You do not really understand something unless you can explain it to your grandmother.
—Albert Einstein
When explaining a complex idea to someone, it’s easy to confuse them with all the little details. It’s a valuable skill to be able to explain an idea “in plain English,” so that someone less knowledgeable than you can understand. It requires distilling an idea down to the most important concepts. Doing this not only helps the other person understand but also helps you think about your own ideas more clearly.
The same skill should be used when “presenting” code to your reader. We take the view that source code is the primary way to explain what a program is doing. So the code should be written “in plain English.”

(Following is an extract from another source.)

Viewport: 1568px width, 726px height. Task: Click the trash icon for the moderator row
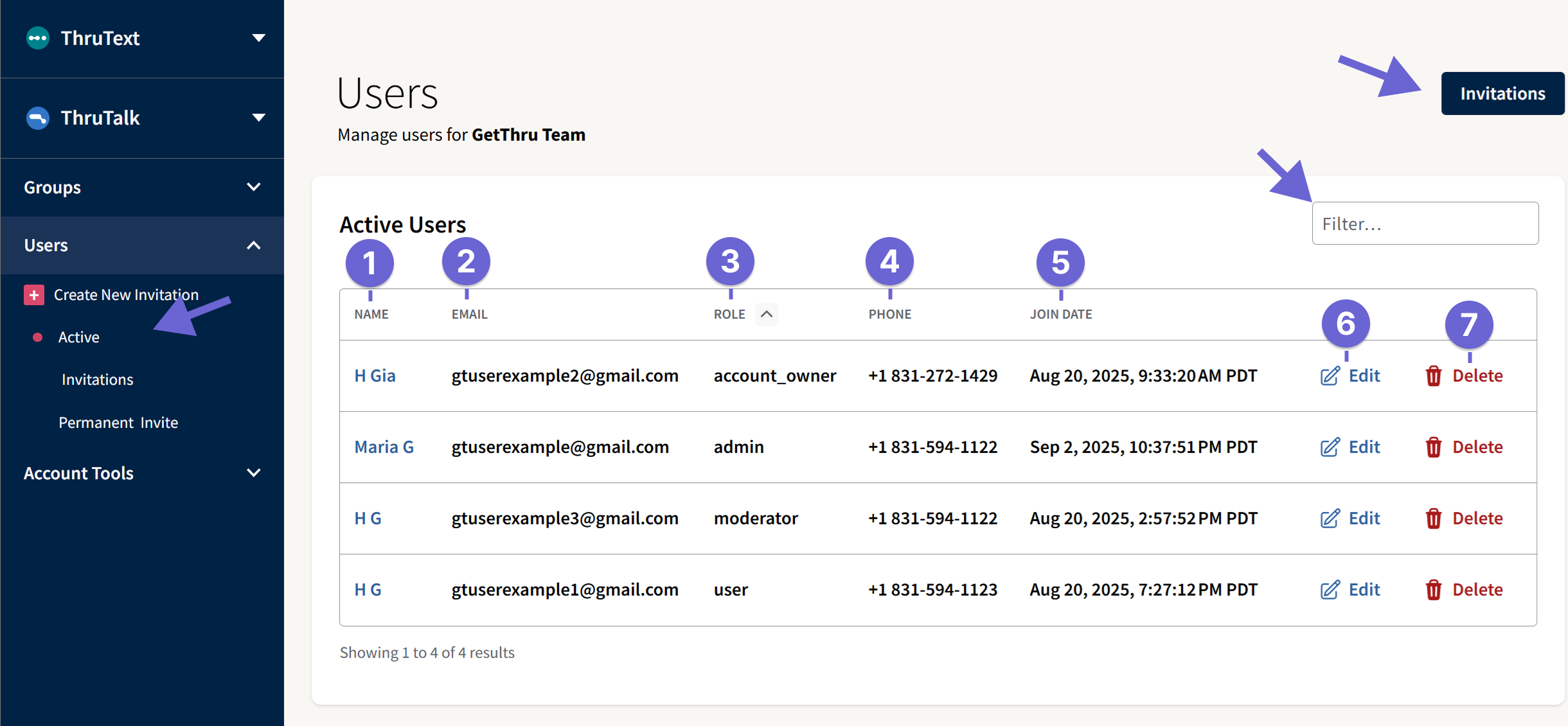[x=1434, y=518]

In this chapter, we’ll use a simple process that can help you code more clearly:
Describe what code needs to do, in plain English, as you would to a colleague.
Pay attention to the key words and phrases used in this description.

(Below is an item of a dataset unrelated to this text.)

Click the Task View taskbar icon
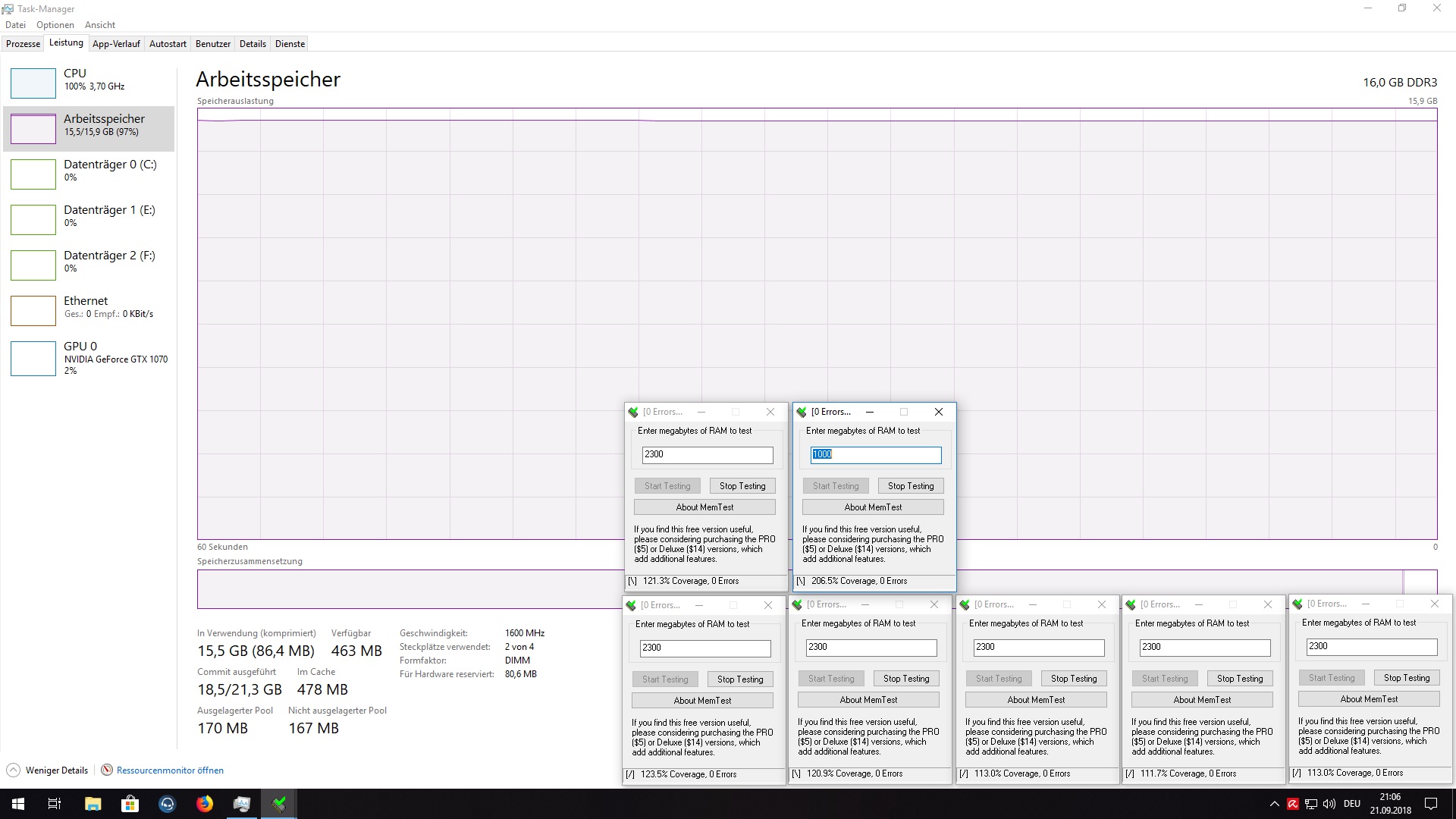The height and width of the screenshot is (819, 1456). click(x=55, y=804)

Write your code to match this description.
Here is a snippet of code from a web page in PHP. This code is at the top of a secured page. It checks whether the user is authorized to see the page, and if not, immediately returns a page telling the user she is not authorized:
$is_admin = is_admin_request(); if ($document) { if (!$is_admin && ($document['username'] != $_SESSION['username'])) { return not_authorized(); } } else { if (!$is_admin) { return not_authorized(); } } // continue rendering the page ...

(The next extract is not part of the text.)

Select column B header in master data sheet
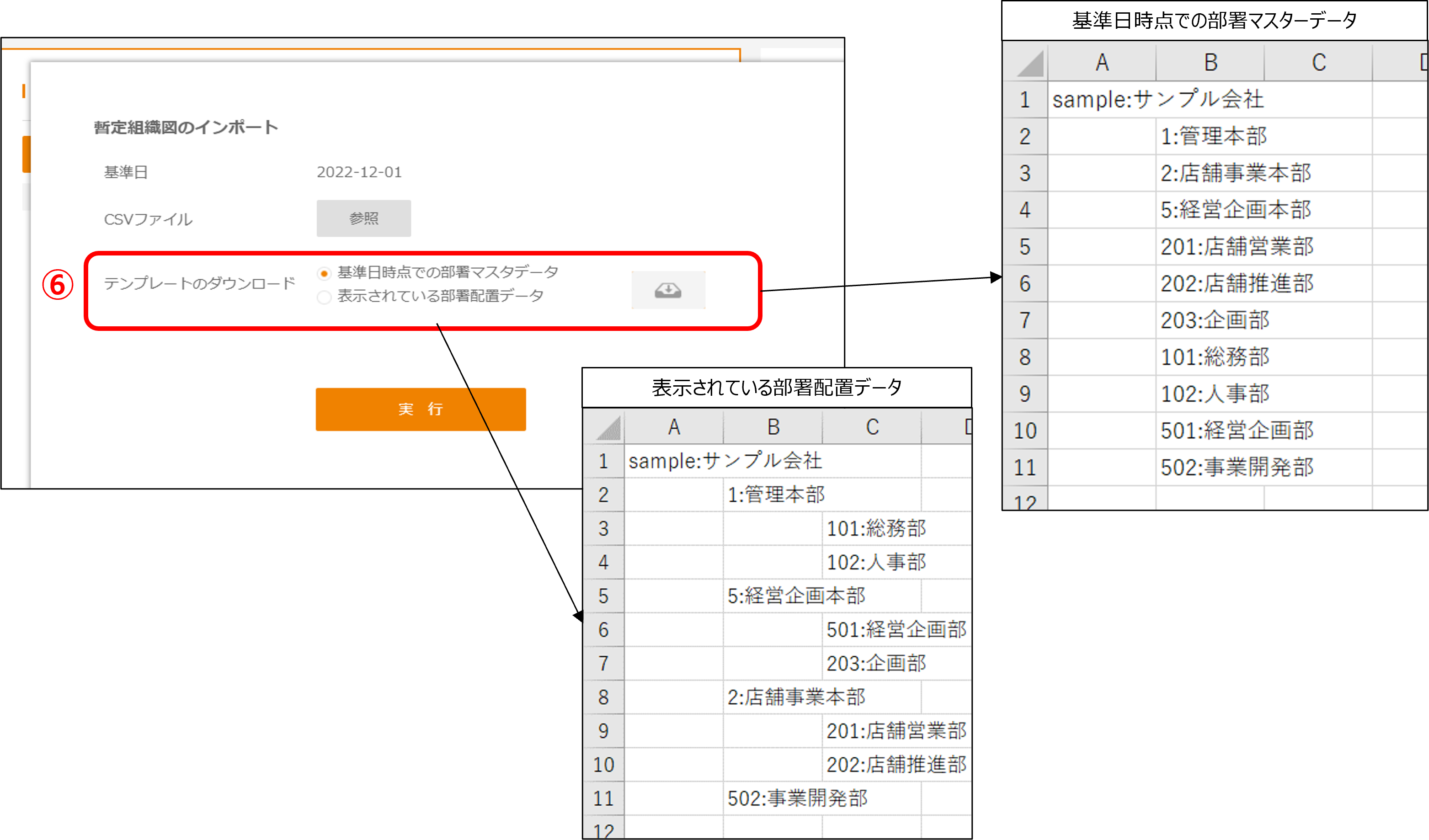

There’s quite a bit of logic in this code. As you saw in Part II, large logic trees like this aren’t easy to understand. The logic in this code can probably be simplified, but how? Let’s start by describing the logic in plain English:
There are two ways you can be authorized: 1) you are an admin 2) you own the current document (if there is one) Otherwise, you are not authorized.
Here is an alternative solution inspired by this description:
if (is_admin_request()) { // authorized } elseif ($document && ($document['username'] == $_SESSION['username'])) { // authorized } else { return not_authorized(); } // continue rendering the page ...
This version is slightly unusual because it has two empty bodies. But the code is smaller, and the logic is simpler, because there is no negation. (The previous solution had three “nots.”) The bottom line is that it’s easier to understand.
We once had a website that included a “tips box” that showed the user helpful suggestions like:
Tip: Log in to see your past queries. [Show me another tip!]
There were a few dozen tips, and all of them were hidden inside the HTML:
<div id="tip-1" class="tip">Tip: Log in to see your past queries.</div> <div id="tip-2" class="tip">Tip: Click on a picture to see it close up.</div> ...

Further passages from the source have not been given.